Progress towards greater coverage of voluntary male circumcision (MC) in Africa remains slow, and is due as much to men’s fear of the operation as it is to resource constraints, despite low and decreasing rates of complications, the 20th Conference on Retroviruses and Opportunistic Infections (CROI 2013) heard on Monday.

Increased circumcision rates are already leading to lower HIV incidence in both men and women in areas where coverage is high, and also to lower rates of other sexually transmitted infections (STIs), human papillomavirus (HPV) and genital ulcer disease in female partners of circumcised men.

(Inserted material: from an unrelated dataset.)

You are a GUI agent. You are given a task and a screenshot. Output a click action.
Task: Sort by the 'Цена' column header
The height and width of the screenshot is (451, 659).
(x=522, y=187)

But because of the cost of scale-up, cost savings are unlikely to be seen for 10-15 years, despite lower treatment costs for HIV and STIs. Higher cost savings would be achieved over the long run by circumcising infants as well as adults and adolescents, but this will depend on parents seeing a benefit in it.

Dr Connie Celum of the University of Washington in Seattle introduced a poster discussion session on circumcision. She noted that in a high-coverage area such as Rakai in Uganda, where one of the three randomised controlled trials (RCTs) that showed male circumcision significantly reduced HIV transmission was conducted, HIV incidence had already halved in the male population (from 1.2% a year to 0.6%).

However only three countries in Africa – Kenya, South Africa and Zambia – had reached even 20 to 30% of their target for uptake of MC, and only four more (Tanzania, Swaziland, Botswana and Zimbabwe) had achieved even 10,000 by April 2011. This was partly due to resource limitations and the training up of staff, but also to the reluctance of some men to be circumcised.